Of course that was before the EPA got involved, which is why there are so few places left that will nickel plate anything.

As for it being an internet myth, that one brought a smile to me. If it is a myth, it has been around long before the internet. I first heard of it while attending a NRA convention and heard it from some of the old gunwriters of my day.

ccsteffler, Maybe not butchery, but I was hoping the reworked M27 involed a new cylinder and rebored barrel. I have a 4" M28-2 I did that way. Made into a nice light 45 ACP revolver.

Oro
January 8, 2009, 09:15 AM
My apologies if I wasn't clear/didn't say it straight -

1) Hoppes WILL eat up some nickel plated firearms - that is indeed not an internet myth, StrawHat. BUT:

2) those are NOT S&W or Colt factory pieces. Those were never made with copper underneath the nickel plate.
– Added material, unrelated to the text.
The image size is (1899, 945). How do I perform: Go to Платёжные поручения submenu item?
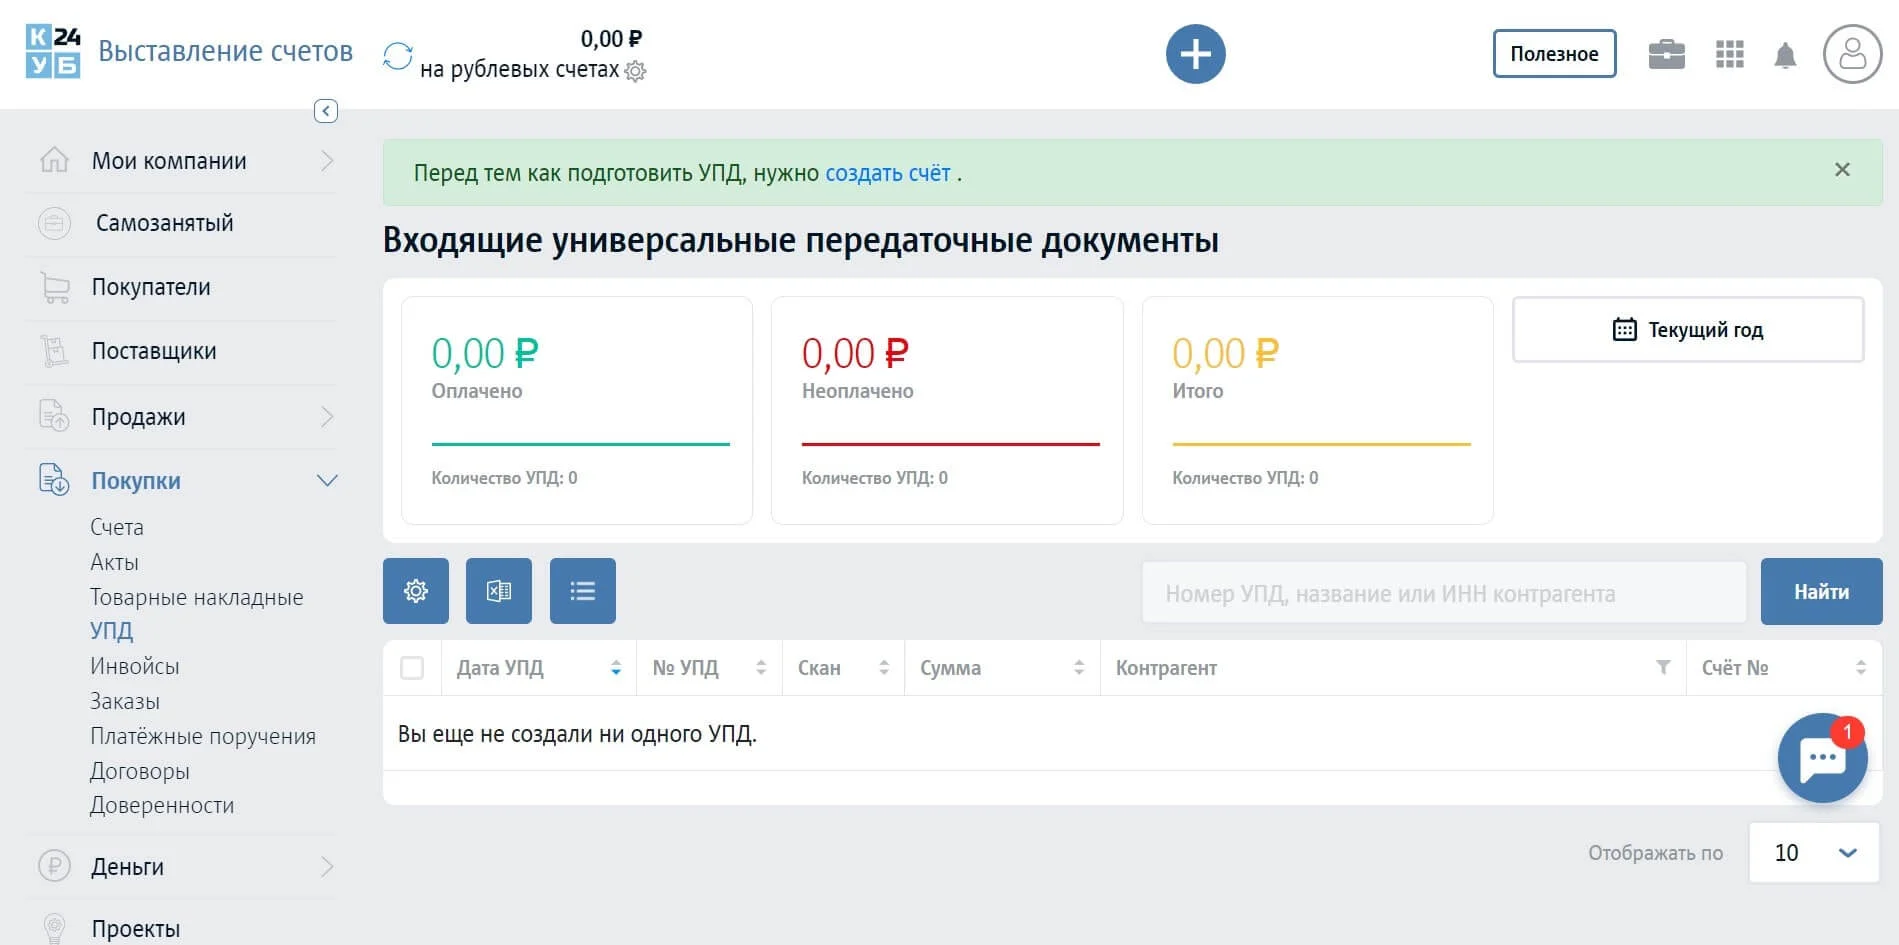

So for the Hoppes to chew up your nickel, it needs to be a less-rigorously done foreign jobbie or cheaper nickel-job, AND you need a nick in the nickel to let the hoppes get through it to attack the copper underneath. If the nickel is all intact, the hoppes can't get underneath to start eating at the substrate.

When information about how different plating techniques were done, it was common to say that hoppes would eat up nickel, but it's only some types of nickel application techniques. If I had a nickeled foreign gun or aftermarket nickel job, I indeed would keep Hoppes away from it and use something like Ed's Red as a bore cleaner.

David E
January 8, 2009, 10:14 AM
Colt had copper underneath the nickel. I remember an old Trooper that had worn thru to the copper layer.

David E
January 8, 2009, 10:15 AM
Back to the original problem: You say the hammer is catching 1/2 way thru during cocking or during firing?

If during cocking, check under the ejector star and brush out any unburnt powder residue.

.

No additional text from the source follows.